Crude and COVID to Dec 31.jpg

Data shown in these charts are from the California Energy Commission and Johns Hopkins Coronavirus Resource Center:

CEC FUEL WATCH

JOHNS HOPKINS CORONAVIRUS RESOURCE CENTER

 

COVID and Oil

COVID-19 caused unprecedented short-term change in our energy system (1). These charts track oil refining rates in California and new COVID cases in its domestic fuels market—California, Arizona, Nevada and Oregon—on a weekly basis since January 2020.  The first COVID-19 lock downs on the West Coast started in the week ending March 20, 2020 (week 12 in the charts).

Statewide crude refining rates fell by 4.1 million barrels per week, or 35 percent, with the preventive spring lockdowns (weeks 12–18 in the crude refining chart above).  Then, as the pandemic raged on and the recovery faltered, refining rebounds reversed twice.  Rebounding crude refining rates fell again as new case rates spiked in summer (weeks 27–30), and fell again, as new case rates stopped declining in autumn and began a worse winter spike (weeks 37–58). A third crude refining rebound stalled in a third COVID surge after week 80, but by December 31, 2021 (week 105), statewide refining rates had repeatedly edged back into their pre-COVID range (yellow in the crude refining chart), which was recorded for the same weeks of 2013–2019.

Changes in gasoline and jet fuel drove changes in total refining rates.  See total statewide production of each major petroleum engine fuel in the fuels refining chart below. 

Fuels and COVID to Dec 31.jpg

 

Why track this?

To protect our climate and health we must shift from fossil fuels to sustainable alternatives (2).  Petroleum is the most entrenched fossil fuel in California, the dominant  oil refining center in western North America (3).  Statewide refining rates measure global oil flows through the part of the petroleum fuel chain that is anchored by refining here (3). 
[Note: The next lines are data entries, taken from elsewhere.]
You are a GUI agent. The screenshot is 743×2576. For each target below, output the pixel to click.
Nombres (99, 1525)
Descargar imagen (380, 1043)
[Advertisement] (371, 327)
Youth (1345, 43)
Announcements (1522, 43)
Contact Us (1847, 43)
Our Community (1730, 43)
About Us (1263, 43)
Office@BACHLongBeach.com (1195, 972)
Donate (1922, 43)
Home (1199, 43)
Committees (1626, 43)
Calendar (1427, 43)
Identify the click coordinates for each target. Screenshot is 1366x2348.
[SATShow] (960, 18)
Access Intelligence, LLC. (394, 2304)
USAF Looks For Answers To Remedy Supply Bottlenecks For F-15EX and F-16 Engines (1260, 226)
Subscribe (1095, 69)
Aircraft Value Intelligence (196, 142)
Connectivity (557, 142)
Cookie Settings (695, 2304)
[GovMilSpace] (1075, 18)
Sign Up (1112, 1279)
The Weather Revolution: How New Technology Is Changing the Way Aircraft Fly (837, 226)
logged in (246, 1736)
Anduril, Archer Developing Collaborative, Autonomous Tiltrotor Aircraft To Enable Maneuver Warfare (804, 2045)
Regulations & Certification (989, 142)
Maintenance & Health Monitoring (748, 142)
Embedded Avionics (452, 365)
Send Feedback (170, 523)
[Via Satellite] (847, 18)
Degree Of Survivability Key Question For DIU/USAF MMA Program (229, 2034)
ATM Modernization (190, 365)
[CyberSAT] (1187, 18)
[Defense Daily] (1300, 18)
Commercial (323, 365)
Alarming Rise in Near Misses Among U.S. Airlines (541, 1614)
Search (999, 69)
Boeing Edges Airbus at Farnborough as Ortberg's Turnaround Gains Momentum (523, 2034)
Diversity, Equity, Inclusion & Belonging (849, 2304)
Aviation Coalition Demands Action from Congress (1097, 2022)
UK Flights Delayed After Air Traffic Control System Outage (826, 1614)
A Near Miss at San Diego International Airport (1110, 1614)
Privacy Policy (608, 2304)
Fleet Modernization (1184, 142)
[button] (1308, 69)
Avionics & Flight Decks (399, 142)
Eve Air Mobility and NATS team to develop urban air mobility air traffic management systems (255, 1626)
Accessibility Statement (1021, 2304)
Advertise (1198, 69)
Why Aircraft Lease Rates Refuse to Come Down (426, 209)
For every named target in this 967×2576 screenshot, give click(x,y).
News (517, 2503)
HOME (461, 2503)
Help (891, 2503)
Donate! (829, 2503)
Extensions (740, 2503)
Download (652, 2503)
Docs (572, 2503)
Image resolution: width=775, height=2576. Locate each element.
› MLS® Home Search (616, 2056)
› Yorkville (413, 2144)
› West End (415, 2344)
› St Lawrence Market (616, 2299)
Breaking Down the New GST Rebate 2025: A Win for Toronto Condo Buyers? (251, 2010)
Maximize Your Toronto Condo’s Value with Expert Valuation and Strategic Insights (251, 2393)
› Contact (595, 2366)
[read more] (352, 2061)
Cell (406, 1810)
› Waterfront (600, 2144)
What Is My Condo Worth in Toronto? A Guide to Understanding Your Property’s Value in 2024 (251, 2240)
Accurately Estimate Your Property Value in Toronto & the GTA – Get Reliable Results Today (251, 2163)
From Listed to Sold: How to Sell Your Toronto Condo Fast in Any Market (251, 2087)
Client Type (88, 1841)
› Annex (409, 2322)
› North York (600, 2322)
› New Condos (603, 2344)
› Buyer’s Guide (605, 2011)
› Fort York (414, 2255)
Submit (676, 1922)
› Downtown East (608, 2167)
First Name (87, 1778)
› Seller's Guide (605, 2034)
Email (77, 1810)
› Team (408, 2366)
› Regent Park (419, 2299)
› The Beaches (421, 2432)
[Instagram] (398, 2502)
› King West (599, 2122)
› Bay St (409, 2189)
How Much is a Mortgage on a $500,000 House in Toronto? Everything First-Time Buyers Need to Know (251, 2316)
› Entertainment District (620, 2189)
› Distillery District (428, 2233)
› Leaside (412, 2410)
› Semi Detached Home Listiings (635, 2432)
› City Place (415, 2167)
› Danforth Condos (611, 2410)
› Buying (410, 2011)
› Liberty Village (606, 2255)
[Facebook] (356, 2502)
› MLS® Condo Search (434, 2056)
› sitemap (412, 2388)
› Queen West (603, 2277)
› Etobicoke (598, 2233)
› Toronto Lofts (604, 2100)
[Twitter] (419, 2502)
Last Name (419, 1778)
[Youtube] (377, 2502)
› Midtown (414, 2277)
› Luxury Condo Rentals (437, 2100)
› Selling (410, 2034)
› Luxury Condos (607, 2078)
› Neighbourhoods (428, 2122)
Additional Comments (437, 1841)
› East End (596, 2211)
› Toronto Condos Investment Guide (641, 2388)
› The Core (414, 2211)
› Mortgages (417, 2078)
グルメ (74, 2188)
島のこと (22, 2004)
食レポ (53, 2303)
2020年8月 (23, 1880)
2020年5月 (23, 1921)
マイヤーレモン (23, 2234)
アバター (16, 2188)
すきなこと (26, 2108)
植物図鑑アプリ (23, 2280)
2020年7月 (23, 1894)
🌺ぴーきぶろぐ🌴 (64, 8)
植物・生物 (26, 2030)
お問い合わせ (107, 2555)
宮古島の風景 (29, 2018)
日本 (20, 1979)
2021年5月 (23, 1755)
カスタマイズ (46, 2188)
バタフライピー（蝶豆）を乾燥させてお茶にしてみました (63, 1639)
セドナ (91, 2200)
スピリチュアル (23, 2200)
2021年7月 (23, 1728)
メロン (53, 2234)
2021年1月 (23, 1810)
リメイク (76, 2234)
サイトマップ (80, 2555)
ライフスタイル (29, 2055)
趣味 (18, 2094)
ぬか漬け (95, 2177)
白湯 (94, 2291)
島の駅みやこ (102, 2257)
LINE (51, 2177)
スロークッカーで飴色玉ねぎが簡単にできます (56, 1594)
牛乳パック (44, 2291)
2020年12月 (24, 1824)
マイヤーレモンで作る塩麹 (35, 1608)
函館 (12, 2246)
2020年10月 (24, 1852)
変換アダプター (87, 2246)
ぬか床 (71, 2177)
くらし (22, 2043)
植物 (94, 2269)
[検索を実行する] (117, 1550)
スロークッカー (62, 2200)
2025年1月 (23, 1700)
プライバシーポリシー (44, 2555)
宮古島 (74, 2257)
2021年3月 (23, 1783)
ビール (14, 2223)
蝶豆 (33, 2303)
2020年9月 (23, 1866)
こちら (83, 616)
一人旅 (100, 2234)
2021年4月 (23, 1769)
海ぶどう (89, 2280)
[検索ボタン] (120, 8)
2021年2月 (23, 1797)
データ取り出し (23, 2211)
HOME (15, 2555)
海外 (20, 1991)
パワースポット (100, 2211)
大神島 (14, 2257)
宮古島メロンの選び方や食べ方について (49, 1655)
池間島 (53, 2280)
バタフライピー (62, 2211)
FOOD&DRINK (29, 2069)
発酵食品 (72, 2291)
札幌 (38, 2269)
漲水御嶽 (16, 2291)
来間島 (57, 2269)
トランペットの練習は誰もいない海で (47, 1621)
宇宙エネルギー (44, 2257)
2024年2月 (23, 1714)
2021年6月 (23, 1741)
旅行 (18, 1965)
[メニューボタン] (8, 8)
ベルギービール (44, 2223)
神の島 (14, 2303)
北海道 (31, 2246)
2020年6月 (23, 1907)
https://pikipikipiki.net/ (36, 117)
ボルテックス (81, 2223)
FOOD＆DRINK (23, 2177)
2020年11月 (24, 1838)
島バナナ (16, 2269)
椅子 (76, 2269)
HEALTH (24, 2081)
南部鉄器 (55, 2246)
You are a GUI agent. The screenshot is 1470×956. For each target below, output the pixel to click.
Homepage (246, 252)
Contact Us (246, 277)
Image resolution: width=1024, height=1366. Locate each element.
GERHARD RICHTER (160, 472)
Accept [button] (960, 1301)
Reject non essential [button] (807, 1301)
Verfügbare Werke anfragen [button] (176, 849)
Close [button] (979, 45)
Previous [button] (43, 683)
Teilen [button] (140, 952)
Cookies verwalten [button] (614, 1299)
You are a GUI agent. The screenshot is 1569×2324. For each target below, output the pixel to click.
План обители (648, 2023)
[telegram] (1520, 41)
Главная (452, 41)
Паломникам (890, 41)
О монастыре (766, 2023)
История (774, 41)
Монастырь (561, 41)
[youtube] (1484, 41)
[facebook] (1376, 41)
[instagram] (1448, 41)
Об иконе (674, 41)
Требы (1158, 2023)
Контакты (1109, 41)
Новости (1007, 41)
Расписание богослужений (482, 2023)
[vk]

And while the emergency action that drove them was unsustainable (4), the refining cuts from this collective action are unprecedented. Tracking what is happening with oil now can inform our starting point to make sustainable transitions from oil for our climate and health (3).  For example, steady distillate-diesel refining during COVID (see fuels refining chart) further reveals the need for solar and wind powered freight and shipping.  See Throwing [bio]fuel on the fire

What caused this?

Pausing personal travel during the pandemic forced refining rate cuts when there was nowhere to sell or store so much refined gasoline and jet fuel.  This causal mechanism reveals some of the ways that our health, economy, and energy system intertwine.  But this mechanism for the refining rate cuts, which themselves are only a side effect of this plague, is not a root cause of the plague which, if removed, could prevent another.

COVID-19 further reveals a larger crisis.  The new virus is being made more deadly by air pollution (5) on top of health care disparities, racism and economic injustice. It may turn out to be an example of the spread of new diseases which, like storms, floods, heat waves and droughts, become more frequent and severe with more climate pollution (2) and habitat destruction (6).  In any case COVID has made the challenge (7) and the opportunity (4) for just transitions (3) to sustainable energy more urgent still.  It is linked to the crisis in our total environment.

Let us learn from this disaster to prevent the next.

Links


(1)  Adam et. al., 2020. Global Energy Review 2020. International Energy Agency: Paris, FR.
 

(2) Masson-Delmotte et al., 2018. Special Report: Global Warming to 1.5 ºC. IntergovernmentalPanel on Climate Change: Geneva, CH.

(3) Karras, 2020. Decommissioning California Refineries: Climate and Health Paths in an OilState. Communities for a Better Environment: Huntington Park, Oakland, Richmond andWilmington, CA.

(4) McGlade et al., 2020. Sustainable Recovery: World Energy Outlook Special Report.International Energy Agency: Paris, FR.

(5) Wu et al., 2020. A National Study on Long Term Exposure to Air Pollution and COVID-19Mortality in the United States. Harvard University: Cambridge, MA.

(6) Diaz et al., 2019. Global Assessment Report on Biodiversity and Ecosystem Services.Intergovernmental Science-Policy Platform on Biodiversity and Ecosystem Services (IPDES):Bonn, DE.

(7) Le Quéré et al., 2020. Temporary Reduction in Daily CO 2 Emissions During the COVID-19Forced Confinement. Nature Climate Change.